# Project 3: Reddit API to CSV
   ---
  *By Ethan Koh, 18 May 2020*

## Import Libraries

In [10]:
import requests
import pandas as pd
import time
import random
from tqdm.notebook import tqdm

## Scrap Reddit API and save as CSV

In [11]:
# 'CasualConversation' Subreddit to scrap from
url = 'https://www.reddit.com/r/CasualConversation.json'

In [12]:
# Create empty list to store
posts = []
after = None

# number of pages retrieved
for a in tqdm(range(15)):
    
    # first page
    if after == None:
        current_url = url + '?&limit=50'
    else:
    #subsequent pages
        current_url = url + '?after=' + after + '&limit=50'
        
    # View url scraped
    print('Retrieved from : '+ current_url)
    
    # Request API
    res = requests.get(current_url, headers={'User-agent': 'Pony Inc 1.0'})
    
    # Check for status error
    if res.status_code != 200:
        print('Status error', res.status_code)
        break
    
    # if no error, continue. 
    # Get post into dataframe
    current_dict = res.json()
    current_posts = [p['data'] for p in current_dict['data']['children']]
    
    # View number of posts retrieved from page
    print('Number of posts : '+str(len(current_posts)))
    posts.extend(current_posts)
    
    # store next page directory
    after = current_dict['data']['after']
    
    # if not looking at first page of reddit, store data in prev_posts in case status error
    if a > 0:
        prev_posts = pd.read_csv('../data/CasualConversation.csv')
        current_df = pd.DataFrame()
    
    # create csv if looking at first page of reddit
    else:
        pd.DataFrame(posts).to_csv('../data/CasualConversation.csv', index = False)

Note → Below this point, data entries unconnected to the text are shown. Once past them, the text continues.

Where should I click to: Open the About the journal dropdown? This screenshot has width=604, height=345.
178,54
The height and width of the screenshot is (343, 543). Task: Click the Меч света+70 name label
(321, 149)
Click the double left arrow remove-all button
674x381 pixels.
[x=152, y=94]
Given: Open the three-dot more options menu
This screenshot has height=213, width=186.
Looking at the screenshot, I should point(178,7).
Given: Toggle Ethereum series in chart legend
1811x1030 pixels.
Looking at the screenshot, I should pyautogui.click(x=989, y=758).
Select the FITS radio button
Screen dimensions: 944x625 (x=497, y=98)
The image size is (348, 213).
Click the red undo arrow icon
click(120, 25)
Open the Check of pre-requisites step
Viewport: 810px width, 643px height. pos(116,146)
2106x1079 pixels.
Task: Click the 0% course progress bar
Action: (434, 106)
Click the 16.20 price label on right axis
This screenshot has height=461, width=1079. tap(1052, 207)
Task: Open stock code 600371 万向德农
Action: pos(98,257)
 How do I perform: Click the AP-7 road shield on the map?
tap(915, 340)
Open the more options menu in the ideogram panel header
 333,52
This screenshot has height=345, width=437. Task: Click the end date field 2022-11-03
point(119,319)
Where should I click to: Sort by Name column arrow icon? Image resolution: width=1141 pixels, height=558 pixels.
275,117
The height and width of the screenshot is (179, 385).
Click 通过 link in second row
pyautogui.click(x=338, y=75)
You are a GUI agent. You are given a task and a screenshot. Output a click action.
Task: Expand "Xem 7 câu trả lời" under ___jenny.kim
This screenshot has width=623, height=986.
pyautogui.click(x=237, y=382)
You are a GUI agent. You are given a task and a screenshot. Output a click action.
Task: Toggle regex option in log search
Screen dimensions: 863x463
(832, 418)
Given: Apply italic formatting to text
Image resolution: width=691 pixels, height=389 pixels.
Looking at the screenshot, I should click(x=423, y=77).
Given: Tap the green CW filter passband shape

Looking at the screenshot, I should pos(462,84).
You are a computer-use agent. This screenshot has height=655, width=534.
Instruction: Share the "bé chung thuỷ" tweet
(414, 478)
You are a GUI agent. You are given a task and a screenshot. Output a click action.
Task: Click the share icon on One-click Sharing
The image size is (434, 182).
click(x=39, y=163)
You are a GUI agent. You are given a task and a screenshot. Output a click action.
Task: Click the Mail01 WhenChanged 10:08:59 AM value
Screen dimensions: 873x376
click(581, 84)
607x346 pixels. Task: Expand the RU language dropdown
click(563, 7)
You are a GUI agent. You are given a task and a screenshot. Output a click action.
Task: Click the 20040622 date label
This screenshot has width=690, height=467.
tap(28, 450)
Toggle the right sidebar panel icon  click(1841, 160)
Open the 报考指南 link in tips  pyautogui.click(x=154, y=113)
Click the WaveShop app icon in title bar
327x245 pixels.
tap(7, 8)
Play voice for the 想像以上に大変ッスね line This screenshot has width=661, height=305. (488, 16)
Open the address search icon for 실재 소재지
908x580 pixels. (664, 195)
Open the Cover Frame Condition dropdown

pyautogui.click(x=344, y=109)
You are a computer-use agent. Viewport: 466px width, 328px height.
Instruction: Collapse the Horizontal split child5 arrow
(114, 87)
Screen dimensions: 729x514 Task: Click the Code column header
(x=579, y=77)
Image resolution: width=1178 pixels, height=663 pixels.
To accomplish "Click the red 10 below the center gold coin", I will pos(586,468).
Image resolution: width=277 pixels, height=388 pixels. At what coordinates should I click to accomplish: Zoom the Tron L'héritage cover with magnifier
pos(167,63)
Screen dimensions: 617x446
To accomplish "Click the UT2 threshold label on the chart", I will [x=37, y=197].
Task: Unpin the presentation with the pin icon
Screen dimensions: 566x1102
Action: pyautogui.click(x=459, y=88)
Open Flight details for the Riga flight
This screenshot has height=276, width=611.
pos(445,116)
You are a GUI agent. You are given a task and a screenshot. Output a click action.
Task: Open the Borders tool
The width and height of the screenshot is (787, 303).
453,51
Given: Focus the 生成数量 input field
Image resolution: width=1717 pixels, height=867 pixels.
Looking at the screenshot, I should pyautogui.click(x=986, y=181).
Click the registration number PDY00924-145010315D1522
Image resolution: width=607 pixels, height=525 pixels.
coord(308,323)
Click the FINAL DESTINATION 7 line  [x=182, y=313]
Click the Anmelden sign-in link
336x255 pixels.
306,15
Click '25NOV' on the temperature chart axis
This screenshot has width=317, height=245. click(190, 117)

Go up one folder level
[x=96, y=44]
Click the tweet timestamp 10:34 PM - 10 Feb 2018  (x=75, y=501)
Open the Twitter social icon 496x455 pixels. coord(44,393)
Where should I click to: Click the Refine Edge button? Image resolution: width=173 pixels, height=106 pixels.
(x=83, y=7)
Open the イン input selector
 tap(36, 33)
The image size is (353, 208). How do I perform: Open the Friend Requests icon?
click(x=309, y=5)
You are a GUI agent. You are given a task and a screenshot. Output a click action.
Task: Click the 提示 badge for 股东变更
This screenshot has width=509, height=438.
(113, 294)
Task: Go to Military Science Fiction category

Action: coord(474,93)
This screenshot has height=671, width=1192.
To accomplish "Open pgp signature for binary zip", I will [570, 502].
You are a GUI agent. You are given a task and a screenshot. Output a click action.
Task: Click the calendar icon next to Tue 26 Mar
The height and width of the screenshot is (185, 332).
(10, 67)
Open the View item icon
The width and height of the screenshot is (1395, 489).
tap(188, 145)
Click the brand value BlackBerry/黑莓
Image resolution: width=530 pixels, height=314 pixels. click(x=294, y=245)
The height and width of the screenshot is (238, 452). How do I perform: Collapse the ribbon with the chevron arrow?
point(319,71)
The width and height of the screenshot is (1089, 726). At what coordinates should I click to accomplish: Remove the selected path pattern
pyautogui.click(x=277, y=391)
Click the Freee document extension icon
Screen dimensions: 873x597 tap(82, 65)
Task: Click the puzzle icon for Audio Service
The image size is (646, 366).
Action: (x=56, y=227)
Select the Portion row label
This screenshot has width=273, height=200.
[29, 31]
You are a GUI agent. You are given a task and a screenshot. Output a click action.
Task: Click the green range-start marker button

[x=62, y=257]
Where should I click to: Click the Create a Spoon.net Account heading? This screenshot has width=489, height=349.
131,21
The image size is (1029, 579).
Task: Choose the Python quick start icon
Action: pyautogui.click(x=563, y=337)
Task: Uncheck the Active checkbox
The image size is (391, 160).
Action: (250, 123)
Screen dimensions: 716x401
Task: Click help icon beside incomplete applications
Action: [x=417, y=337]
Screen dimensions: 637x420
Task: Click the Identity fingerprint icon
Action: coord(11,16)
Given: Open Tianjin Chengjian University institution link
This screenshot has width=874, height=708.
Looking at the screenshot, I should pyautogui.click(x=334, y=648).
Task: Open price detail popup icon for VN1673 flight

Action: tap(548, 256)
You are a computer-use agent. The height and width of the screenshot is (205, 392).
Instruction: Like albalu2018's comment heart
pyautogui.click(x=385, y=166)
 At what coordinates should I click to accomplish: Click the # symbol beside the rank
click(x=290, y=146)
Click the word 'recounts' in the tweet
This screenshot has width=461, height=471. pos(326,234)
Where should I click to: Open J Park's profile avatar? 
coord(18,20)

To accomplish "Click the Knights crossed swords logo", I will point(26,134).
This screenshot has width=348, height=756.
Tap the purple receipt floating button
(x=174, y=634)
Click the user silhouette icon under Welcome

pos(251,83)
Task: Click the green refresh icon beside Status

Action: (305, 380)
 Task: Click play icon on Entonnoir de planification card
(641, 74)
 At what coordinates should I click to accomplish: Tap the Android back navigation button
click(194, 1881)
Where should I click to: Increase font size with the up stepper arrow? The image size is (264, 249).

    # generate a random sleep duration to look more 'natural'
    sleep_duration = random.randint(2,8)
    time.sleep(sleep_duration) # sleep_duration

HBox(children=(FloatProgress(value=0.0, max=15.0), HTML(value='')))

Retrieved from : https://www.reddit.com/r/CasualConversation.json?&limit=50
Number of posts : 52
Retrieved from : https://www.reddit.com/r/CasualConversation.json?after=t3_gioe5v&limit=50
Number of posts : 50
Retrieved from : https://www.reddit.com/r/CasualConversation.json?after=t3_gioteo&limit=50
Number of posts : 50
Retrieved from : https://www.reddit.com/r/CasualConversation.json?after=t3_gil7d6&limit=50
Number of posts : 50
Retrieved from : https://www.reddit.com/r/CasualConversation.json?after=t3_gi3enz&limit=50
Number of posts : 50
Retrieved from : https://www.reddit.com/r/CasualConversation.json?after=t3_gi2ed7&limit=50
Number of posts : 50
Retrieved from : https://www.reddit.com/r/CasualConversation.json?after=t3_ghpcys&limit=50
Number of posts : 50
Retrieved from : https://www.reddit.com/r/CasualConversation.json?after=t3_ghnmu1&limit=50
Number of posts : 50
Retrieved from : https://www.reddit.com/r/CasualConversation.json?after=t3_gh3kkh&limit=50
Number of posts : 50
Retriev

In [13]:
# number of posts retrieved
len(posts)

752

In [14]:
# Save to csv 
pd.DataFrame(posts).to_csv('../data/CasualConversation.csv', index = False)

In [6]:
# 'Parenting' Subreddit to scrap from
url_2 = 'https://www.reddit.com/r/Parenting.json'

In [7]:
# Create empty list to store
posts = []
after = None

# number of pages retrieved
for a in tqdm(range(15)):
    
    # first page
    if after == None:
        current_url = url_2 + '?&limit=50'
    else:
    #subsequent pages
        current_url = url_2 + '?after=' + after + '&limit=50'
        
    # View url scraped
    print('Retrieved from : '+ current_url)
    
    # Request API
    res = requests.get(current_url, headers={'User-agent': 'Pony Inc 1.0'})
    
    # Check for status error
    if res.status_code != 200:
        print('Status error', res.status_code)
        break
    
    # if no error, continue. 
    # Get post into dataframe
    current_dict = res.json()
    current_posts = [p['data'] for p in current_dict['data']['children']]
    
    # View number of posts retrieved from page
    print('Number of posts : '+str(len(current_posts)))
    posts.extend(current_posts)
    
    # store next page directory
    after = current_dict['data']['after']
    
    # if not looking at first page of reddit, store data in prev_posts in case status error
    if a > 0:
        prev_posts = pd.read_csv('../data/CasualConversation.csv')
        current_df = pd.DataFrame()
    
    # create csv if looking at first page of reddit
    else:
        pd.DataFrame(posts).to_csv('../data/CasualConversation.csv', index = False)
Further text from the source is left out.